You shouldn’t just randomly mention donor eggs! It is a HUGE decision on a very complicated and complex topic and it isn’t a solution for many many people due to their beliefs and principles! OP is interested in Own Eggs, if she was interested in donor she would have written it !
Anonymous
It’s not random, it’s a statistically accurate suggestion. Hopefully she’s successful with her own eggs, but it makes no sense to pretend that it is not problematic at her age.
Anonymous
Not all clinics will transfer embryos that came back w bad results like mosaicism. Know what your clinic does before testing. They may refuse to transfer or you might have agreed to discard in the paperwork.
Anonymous
Sorry. Bad results that could be mosaicism.
Anonymous
Anonymous wrote:
Anonymous wrote:The statistics of success with your own eggs at 42 are poor. Start asking questions about donor eggs. (I’m not trying to be unkind, just realistic.)

You shouldn’t just randomly mention donor eggs! It is a HUGE decision on a very complicated and complex topic and it isn’t a solution for many many people due to their beliefs and principles! OP is interested in Own Eggs, if she was interested in donor she would have written it !


Exactly. Op here, im not interested in donor eggs. If not successful with own eggs we will move on. Also my REI said she would not mention donor eggs for me with my stats when we haven’t tried yet
Anonymous
Anonymous wrote:
Anonymous wrote:
Anonymous wrote:The team at CCRM really emphasizes the quality of their lab, saying that their procedures, embryologists, and equipment are best-in-class, increasing the accuracy of testing. Which I didn't disagree with, and if I ended all my retrieval cycles with tons of embryos, I'd have tested them. But I didn't, and since the guidance over 40 is to transfer 2-3 embryos at a time, it seemed like the better option. You can't get pregnant if you don't put any embryos in, so at least I was giving myself a chance.


Were you able to get pregnant with those 3 embryos?



We had a very long journey. All together, we tested 4 embryos (across 4 retrievals, one retrieval didn't have any embryos make it to day 6), and then stopped testing and transferred a total of 9 embryos across 4 different transfers (2--this resulted in a miscarriage, 3, 3, 1).

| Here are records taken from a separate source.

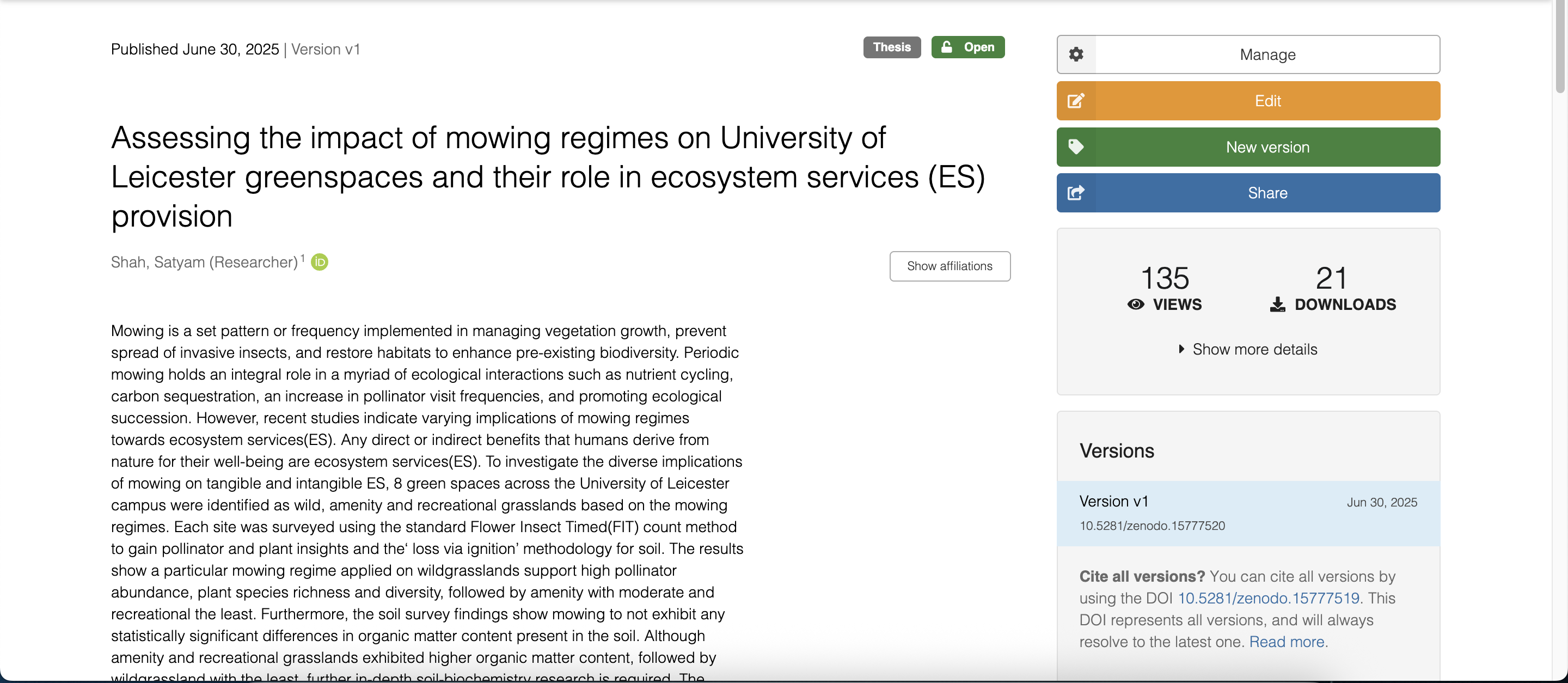The width and height of the screenshot is (1568, 683).
Task: Click the Share arrow icon
Action: pos(1076,193)
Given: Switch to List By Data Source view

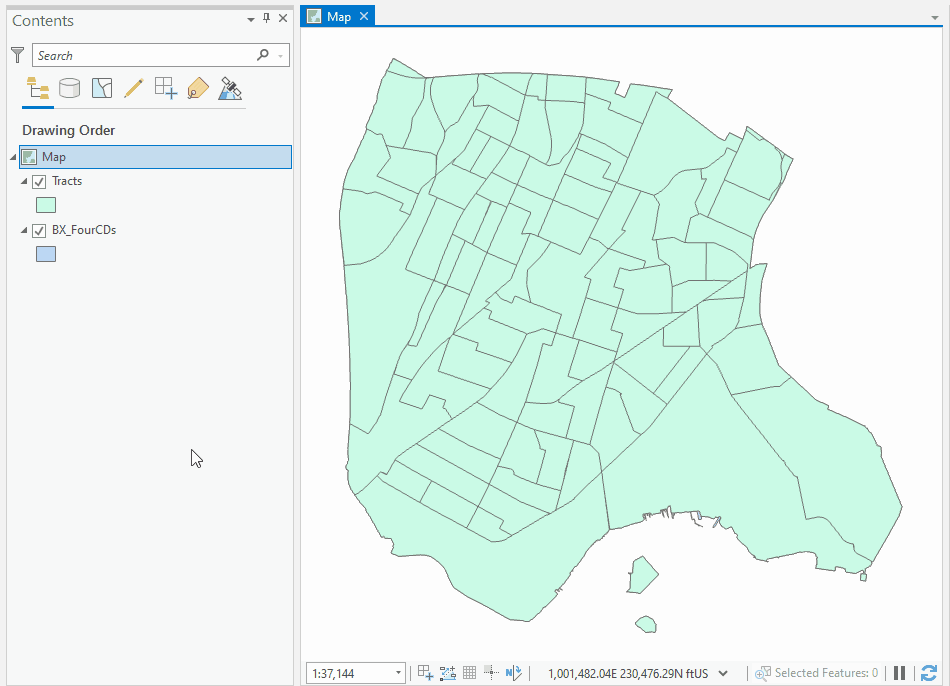Looking at the screenshot, I should pos(69,88).
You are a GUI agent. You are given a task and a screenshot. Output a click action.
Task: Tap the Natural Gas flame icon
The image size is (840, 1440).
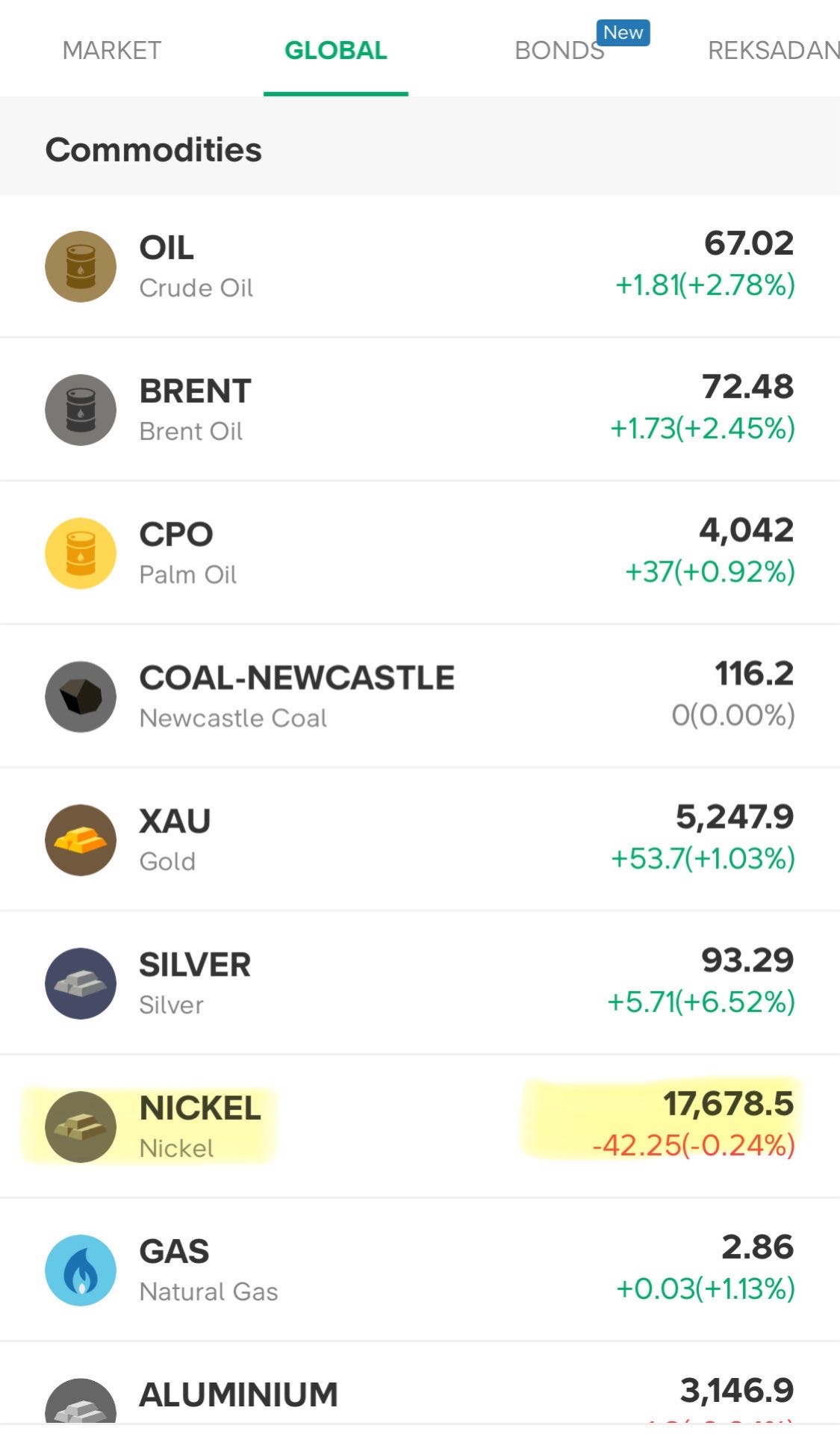point(81,1270)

Only one was considered poorly graded (the last transfer) and I think it was a BB. I consistently made 1-3 highly graded embryos every time (except once), nothing normal and nothing stuck. We ended up using DE, after really struggling with whether that was the right decision for us, and ultimately, it was. We had a single embryo, did one transfer and had a healthy, uneventful pregnancy at 42/43.

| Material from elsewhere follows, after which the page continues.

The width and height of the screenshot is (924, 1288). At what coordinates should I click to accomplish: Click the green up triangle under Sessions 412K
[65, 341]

Thank you for sharing and congrats on that pregnancy. These decisions are always hard but seems like you ultimately made the right decision for you and it all worked out
Anonymous
Anonymous wrote:Not all clinics will transfer embryos that came back w bad results like mosaicism. Know what your clinic does before testing. They may refuse to transfer or you might have agreed to discard in the paperwork.

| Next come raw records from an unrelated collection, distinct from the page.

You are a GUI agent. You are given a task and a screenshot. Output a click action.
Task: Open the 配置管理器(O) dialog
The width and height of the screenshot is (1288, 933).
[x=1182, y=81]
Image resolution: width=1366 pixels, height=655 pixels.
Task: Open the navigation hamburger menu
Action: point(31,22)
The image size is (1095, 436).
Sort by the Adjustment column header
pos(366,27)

My REI said if we had mosaics , she wouldn’t necessarily discard them, we would need to understand what’s potentially affected, all the risks, options etc and decide at that time
Anonymous
A class action lawsuit was filed last week against pgta testing companies. More info here : https://www.progress.org.uk/class-action-lawsuits-against-genetic-testing-companies-over-pgt-a/
Anonymous
Anonymous wrote:
Anonymous wrote:My re said it wasn’t even worth it without doing icsi.

Icsi is only recommended if there are sperm issues. My RE did not recommend it for us


I did IVF at 41 without ICSI (no sperm issues). We did do assisted hatching on blasts. We have 2 kids from our 2nd cycle - singletons with 2nd by FET.